• YOUR INSTRUCTIONS:
Update the lines running from the line with "Task: Select the" to the line with "coord(509,11)" by replacing "warning" with "alert", and reproduce only those lines with everything else left unchanged.

• RECORDS:
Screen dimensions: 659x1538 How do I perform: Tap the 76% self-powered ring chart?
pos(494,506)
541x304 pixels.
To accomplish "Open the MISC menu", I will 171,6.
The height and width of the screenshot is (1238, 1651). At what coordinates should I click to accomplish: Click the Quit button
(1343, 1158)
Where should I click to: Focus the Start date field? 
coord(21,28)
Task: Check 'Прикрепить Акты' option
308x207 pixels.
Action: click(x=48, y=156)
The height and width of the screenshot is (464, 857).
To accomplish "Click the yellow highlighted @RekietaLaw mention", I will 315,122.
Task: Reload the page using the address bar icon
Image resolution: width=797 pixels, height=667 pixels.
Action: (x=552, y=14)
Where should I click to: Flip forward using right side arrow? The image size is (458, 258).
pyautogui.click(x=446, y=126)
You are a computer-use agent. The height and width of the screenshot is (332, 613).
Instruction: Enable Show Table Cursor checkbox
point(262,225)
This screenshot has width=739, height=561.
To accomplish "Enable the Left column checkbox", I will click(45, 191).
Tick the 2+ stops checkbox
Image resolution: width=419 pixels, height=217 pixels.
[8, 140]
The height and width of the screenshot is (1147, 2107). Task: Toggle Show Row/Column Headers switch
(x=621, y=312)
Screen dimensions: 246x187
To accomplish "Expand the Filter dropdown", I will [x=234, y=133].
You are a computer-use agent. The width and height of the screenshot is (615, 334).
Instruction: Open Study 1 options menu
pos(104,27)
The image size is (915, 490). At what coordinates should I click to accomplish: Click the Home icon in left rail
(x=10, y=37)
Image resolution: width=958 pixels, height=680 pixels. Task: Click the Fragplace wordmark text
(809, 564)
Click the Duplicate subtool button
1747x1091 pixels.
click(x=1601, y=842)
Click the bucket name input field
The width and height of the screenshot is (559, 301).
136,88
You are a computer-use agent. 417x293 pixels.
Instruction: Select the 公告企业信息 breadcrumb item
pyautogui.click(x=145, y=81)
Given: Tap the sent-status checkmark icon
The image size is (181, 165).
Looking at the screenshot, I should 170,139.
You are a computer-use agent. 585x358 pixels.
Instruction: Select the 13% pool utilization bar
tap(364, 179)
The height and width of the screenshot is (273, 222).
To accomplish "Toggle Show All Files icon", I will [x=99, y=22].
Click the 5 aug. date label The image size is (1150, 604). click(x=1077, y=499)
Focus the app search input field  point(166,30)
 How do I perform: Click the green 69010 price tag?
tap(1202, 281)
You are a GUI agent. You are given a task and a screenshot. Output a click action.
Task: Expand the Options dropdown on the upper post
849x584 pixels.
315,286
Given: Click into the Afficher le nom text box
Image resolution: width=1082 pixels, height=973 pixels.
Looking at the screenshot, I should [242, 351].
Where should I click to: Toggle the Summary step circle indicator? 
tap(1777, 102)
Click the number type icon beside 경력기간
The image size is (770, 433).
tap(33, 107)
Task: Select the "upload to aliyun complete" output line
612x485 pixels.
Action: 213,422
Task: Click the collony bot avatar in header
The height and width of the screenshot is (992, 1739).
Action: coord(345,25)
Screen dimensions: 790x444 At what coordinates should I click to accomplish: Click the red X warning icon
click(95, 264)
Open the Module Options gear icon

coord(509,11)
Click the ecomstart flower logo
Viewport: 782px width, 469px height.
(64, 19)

• EXERCISE RESULT:
Task: Select the "upload to aliyun complete" output line
612x485 pixels.
Action: 213,422
Task: Click the collony bot avatar in header
The height and width of the screenshot is (992, 1739).
Action: coord(345,25)
Screen dimensions: 790x444 At what coordinates should I click to accomplish: Click the red X alert icon
click(95, 264)
Open the Module Options gear icon

coord(509,11)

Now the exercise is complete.